Then a torch was brought, and a man seizing it jumped down the steps holding the torch above his head, and came face to face with Diane. Half a dozen men and women followed him, and, catching sight of the wine bin, flew toward it with shouts of devilish joy, and began to hand out the bottles to those above them.

The man with the torch stuck it into an empty bottle, and the light revealed, not only Diane, but old Marie and Jean and François. The invader wore the uniform of a colonel of the National Guard, and was he who had once been known as the Marquis Egmont de St. Angel.


CHAPTER VI
THE DAY OF GLORY HAS ARRIVED

“Well now,” said he who had once been the Marquis Egmont de St. Angel, but who now called himself Colonel Egmont, addressing Diane, “here I find you, my very proper young lady, in bad company. How long have you been down here living with these two men?”

“Nineteen days,” answered Diane, coming a little closer to Egmont and fixing her eyes, sparkling with rage, upon him. “Nineteen days ago these two men came here wounded.
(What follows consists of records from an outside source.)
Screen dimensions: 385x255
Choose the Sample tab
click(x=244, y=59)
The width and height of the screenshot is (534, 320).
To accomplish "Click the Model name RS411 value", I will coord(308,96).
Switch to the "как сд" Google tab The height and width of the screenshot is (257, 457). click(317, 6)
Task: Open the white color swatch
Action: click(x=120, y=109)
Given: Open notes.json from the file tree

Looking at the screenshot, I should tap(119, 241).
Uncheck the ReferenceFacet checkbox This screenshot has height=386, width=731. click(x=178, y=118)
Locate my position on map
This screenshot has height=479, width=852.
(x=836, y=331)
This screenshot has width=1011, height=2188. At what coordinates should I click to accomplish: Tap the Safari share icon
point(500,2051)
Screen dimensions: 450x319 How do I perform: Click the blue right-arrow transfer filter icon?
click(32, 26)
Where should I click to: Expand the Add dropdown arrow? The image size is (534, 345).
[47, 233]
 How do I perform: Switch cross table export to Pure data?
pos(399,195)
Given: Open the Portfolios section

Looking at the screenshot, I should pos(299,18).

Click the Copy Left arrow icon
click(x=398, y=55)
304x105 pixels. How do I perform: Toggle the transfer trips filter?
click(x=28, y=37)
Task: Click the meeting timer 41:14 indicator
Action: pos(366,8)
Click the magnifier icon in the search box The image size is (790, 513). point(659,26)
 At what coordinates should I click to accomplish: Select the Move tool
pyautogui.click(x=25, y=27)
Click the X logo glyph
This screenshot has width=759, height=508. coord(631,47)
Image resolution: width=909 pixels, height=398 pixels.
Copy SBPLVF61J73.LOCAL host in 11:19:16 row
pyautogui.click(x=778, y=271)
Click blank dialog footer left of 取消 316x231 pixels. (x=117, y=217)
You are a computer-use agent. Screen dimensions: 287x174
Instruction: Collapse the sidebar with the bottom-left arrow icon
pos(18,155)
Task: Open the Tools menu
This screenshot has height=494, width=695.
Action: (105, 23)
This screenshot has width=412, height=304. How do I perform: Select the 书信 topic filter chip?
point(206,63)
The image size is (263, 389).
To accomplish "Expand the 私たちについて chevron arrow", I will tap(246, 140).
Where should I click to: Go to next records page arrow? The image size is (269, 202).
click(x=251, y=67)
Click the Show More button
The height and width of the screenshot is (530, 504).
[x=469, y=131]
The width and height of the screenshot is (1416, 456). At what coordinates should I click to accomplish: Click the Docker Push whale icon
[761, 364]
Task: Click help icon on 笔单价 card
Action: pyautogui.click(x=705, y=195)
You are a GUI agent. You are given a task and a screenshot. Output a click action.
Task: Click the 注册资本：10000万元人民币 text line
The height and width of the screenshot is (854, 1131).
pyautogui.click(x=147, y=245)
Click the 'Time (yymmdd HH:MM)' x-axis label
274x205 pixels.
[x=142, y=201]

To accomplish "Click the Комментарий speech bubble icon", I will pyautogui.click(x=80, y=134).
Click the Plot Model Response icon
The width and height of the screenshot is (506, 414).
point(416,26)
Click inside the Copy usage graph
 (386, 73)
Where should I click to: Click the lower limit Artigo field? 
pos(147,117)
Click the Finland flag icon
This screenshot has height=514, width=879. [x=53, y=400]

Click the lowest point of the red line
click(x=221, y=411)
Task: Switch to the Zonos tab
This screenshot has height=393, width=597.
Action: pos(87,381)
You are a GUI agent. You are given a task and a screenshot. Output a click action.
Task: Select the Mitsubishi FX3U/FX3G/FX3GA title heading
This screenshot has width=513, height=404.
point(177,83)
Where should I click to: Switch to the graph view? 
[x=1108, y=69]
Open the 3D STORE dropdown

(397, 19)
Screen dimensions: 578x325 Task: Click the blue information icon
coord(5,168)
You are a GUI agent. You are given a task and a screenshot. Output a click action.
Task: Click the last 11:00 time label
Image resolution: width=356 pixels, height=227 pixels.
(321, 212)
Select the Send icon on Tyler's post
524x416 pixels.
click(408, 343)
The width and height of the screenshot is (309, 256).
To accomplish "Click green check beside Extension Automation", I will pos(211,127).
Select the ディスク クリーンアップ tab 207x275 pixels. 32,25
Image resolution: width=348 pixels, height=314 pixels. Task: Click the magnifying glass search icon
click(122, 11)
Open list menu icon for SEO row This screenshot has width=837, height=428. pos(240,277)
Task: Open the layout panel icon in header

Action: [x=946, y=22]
I have lived in this place with them ever since—do you understand?”

“Perfectly well,” responded Egmont with an elaborate bow. “Now they and you shall share the fate of the enemies of the Commune. Come with me, all of you.”

He turned and climbed the narrow stone steps again, followed by Diane and Jean and François and old Marie. The mob in the garden had already begun to drink the champagne, and they were so keen to get into the cellar that they scarcely allowed their commander to come up with his prisoners.

“Here,” said Egmont, calling to some National Guards already drunk and trying to get drunker, “find a cart to take these prisoners to the Mazas prison.”